Freitas-Magalhães is the author of FACE, a scientific project in Portugal that will allow neuropsychological mapping of the Portuguese facial expression. The FACE imaging technology will contribute to a database of facial expression available for the most diverse social applications, such as health, justice and education. He is the author of "A decade of smile in Portugal" (2003–2013). He is the author "ForensicPsy" on the assessment and measurement on emotion facial expression of offenders for the criminal investigation and judicial proceedings (2009).

As of 2009, he is the leader of the international scientific project "The Brain and The Face".

==Awards and media attention==

He was distinguished for Scientific Contribution by the UK Government within the "Global Partnership Programme" (2008), Scientific Contribution by Instituto Nokia de Tecnologia (2008), Scientific Contribution by “Alive Science” (2007) and “Scientist Generation” (2006) (RTP, Lisbon - Radio and Television of Portugal) and “Portuguese par Excellence” (2003) (TSF, Lisbon).

Besides national Portuguese media attention, his research has received international press attention. (e.g., in the European Herald Tribune and The Australian News).

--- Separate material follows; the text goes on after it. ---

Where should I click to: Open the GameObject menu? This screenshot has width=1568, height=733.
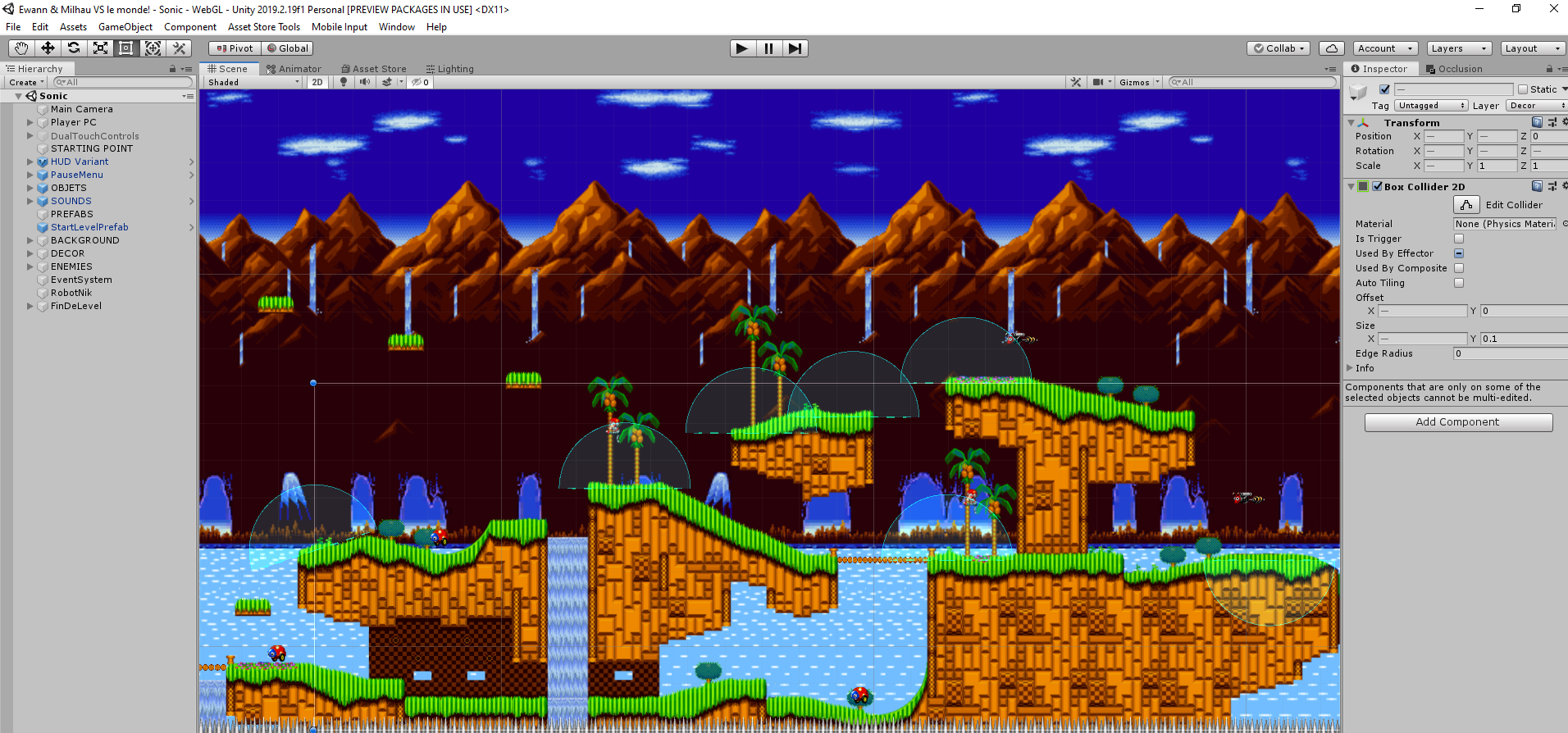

==Educational innovations==

===F-M FACS 3.0===

The F-M Facial Action Coding System 3.0 (F-M FACS 3.0) was created in 2018 by Dr. Freitas-Magalhães, and presents 4,000 segments in 4K, using 3D technology and automatic and real-time recognition (FaceReader 7.1).

===F-M FACS 2.0===

The pioneer F-M Facial Action Coding System 2.0 (F-M FACS 2.0) was created in 2017 by Dr. Freitas-Magalhães, and presents 2,000 segments in 4K, using 3D technology and automatic and real-time recognition.

===Psychopathy===

He is the author of the scientific project "Psychopathy and Emotions in Portugal" (2010) with the aim of understanding the brain processes involved in neuropsychophysiological reactions of facial expression of emotion, learn why the pattern of negative emotionality are common in the psychopathy, if there are gender and age differences and look for the organic and environmental issues involved and set a standard that allows the treatment and prophylaxis of crime. To verify and analyze the brains of psychopaths and the ratio for the facial expression will be used magnetic resonance imaging (fMRI), neurofunctional psychometry and IT platforms that stimulate the brain systems, particularly the limbic system.

===Emotional literacy===

Freitas-Magalhães is the creator of the emotional literacy project called "If I Say That Sometimes The Flowers Smile" based on a verse of Fernando Pessoa and released to commemorate the bicentenary of Charles Darwin´s birth.
The aim of this project is to facilitate the identification, recognition, regulation and use of emotions in various psychosocial contexts, such as schools (from kindergarten), public and private health, the host social institutions and justice organizations.

According to Freitas-Magalhães, "education assertion of emotional states, contributed, decisively, from childhood, to pursue the happiness and good practice, and therefore decreased the clinical symptoms, violence, stress, drug and alcohol abuse".